Ebola in Congo (Ansa)
Già dichiarata “emergenza sanitaria globale” diversi giorni fa dall’OMS, l’epidemia di ebola in Congo sembra preoccupare sempre di più le autorità sanitarie globali, con l’infezione che sembra diffondersi molto rapidamente e che per la prima volta – almeno, per quello che ci è dato sapere ufficialmente – ha raggiunto anche un soggetto non congolese: a renderlo noto è nuovamente l’Organizzazione mondiale della sanità che parla di un’infezione in un missionario statunitense.
In particolare, lo statunitense contagiato con l’ebola è il medico Peter Stafford, impegnato da anni in una missione umanitaria in terra congolese, costantemente in contatto con soggetti fragili che – in quanto tali – sono maggiormente esposti al contagio: dopo la conferma dell’infezione, il medico missionario è stato immediatamente prelevato da un team sanitario e trasferito in una struttura specializzata a Berlino dov’è attualmente in cura.

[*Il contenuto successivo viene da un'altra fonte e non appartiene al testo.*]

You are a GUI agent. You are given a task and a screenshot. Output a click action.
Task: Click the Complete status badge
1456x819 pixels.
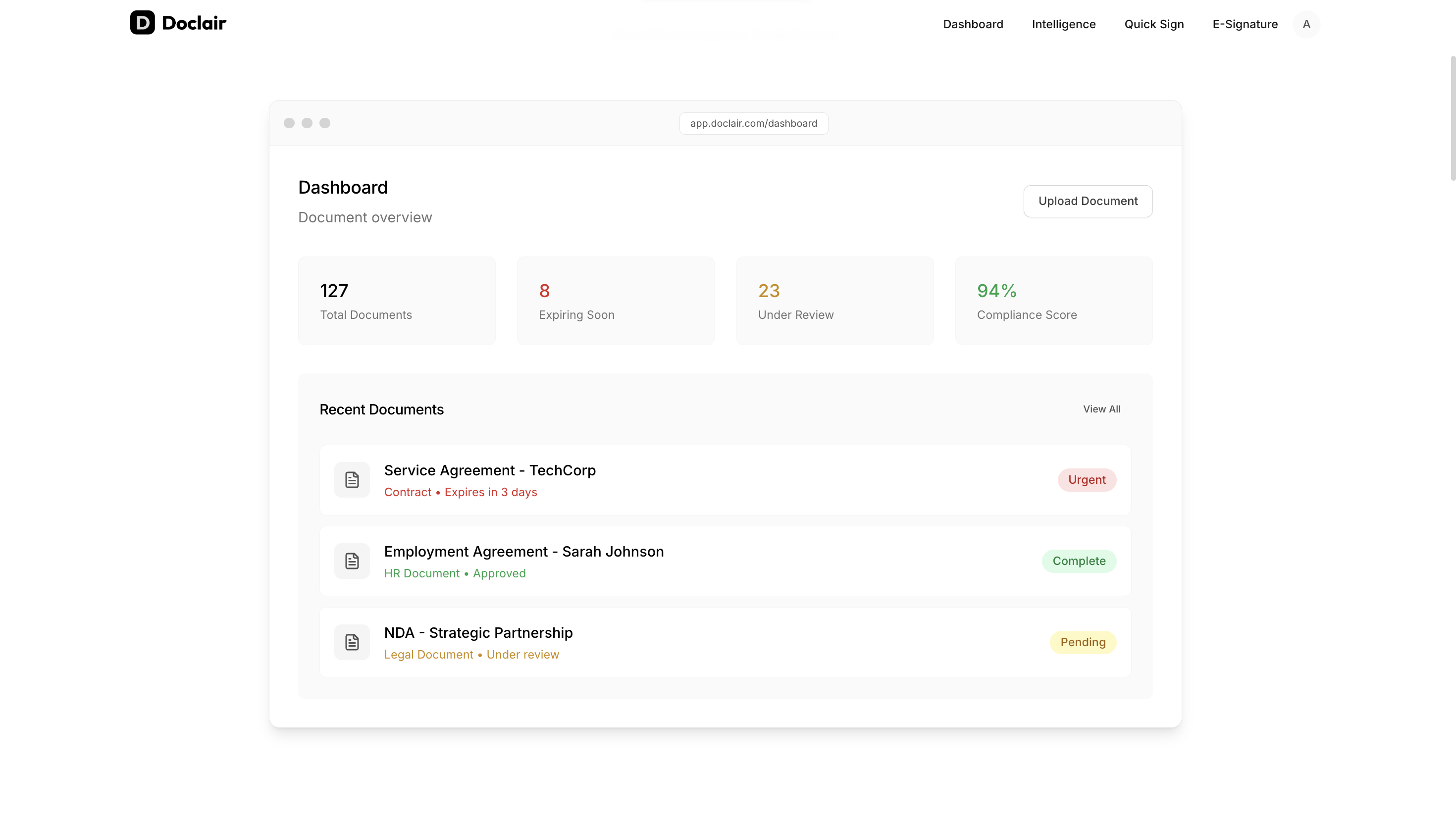click(x=1079, y=561)
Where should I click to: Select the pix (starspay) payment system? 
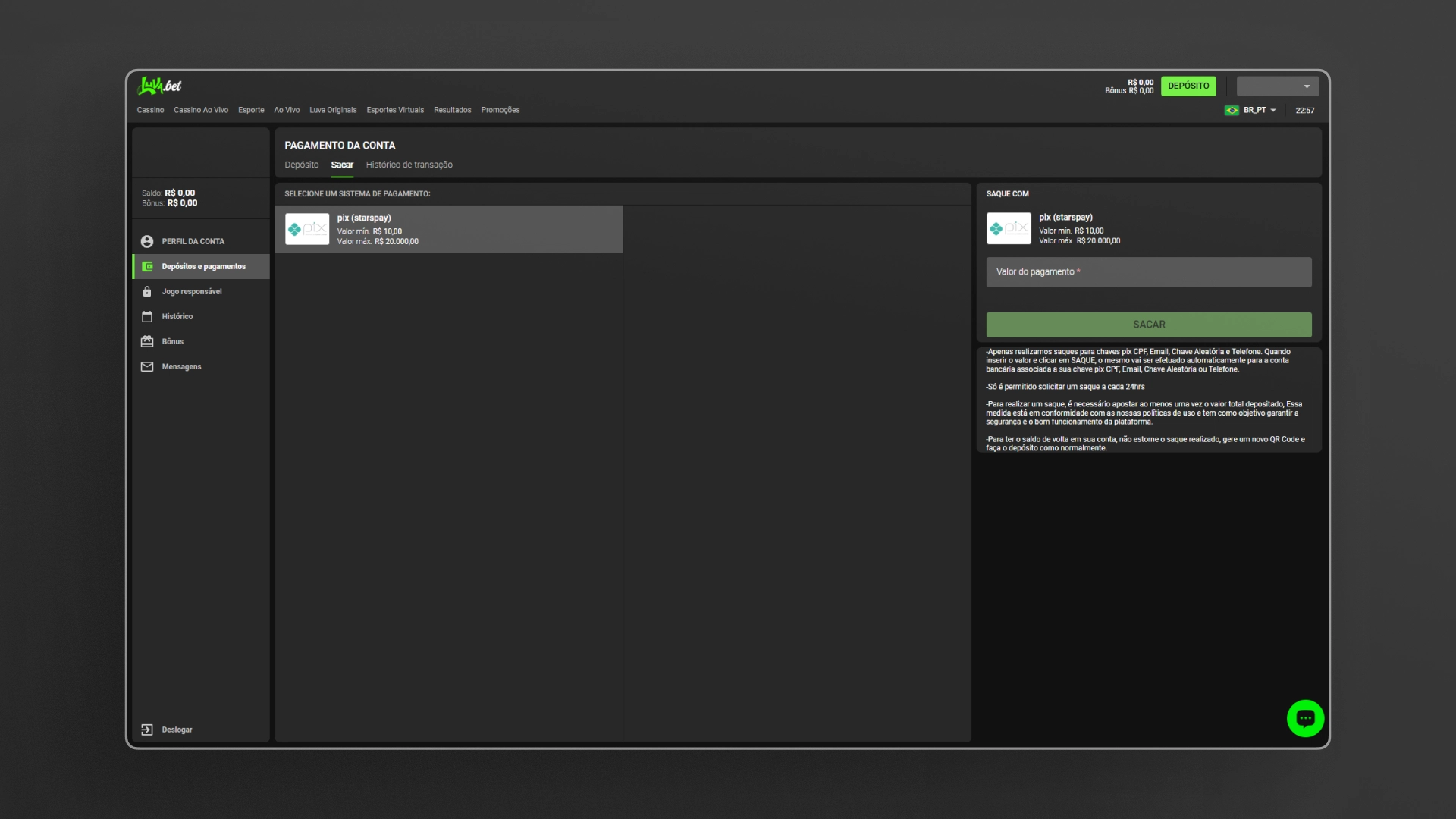(448, 229)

Nel frattempo, però, sembra essere inarrestabile la diffusione dell’ebola con l’ultimissimo bollettino ufficiale che parla di almeno 500 casi sospetti in Congo e più di 130 decessi registrati nell’arco di poche settimane, diffusi in un area geografica sempre più ampia: non è un caso che l’OMS abbia deciso di indire un riunione del suo comitato di emergenza, con l’obiettivo di capire come contenere la diffusione del virus.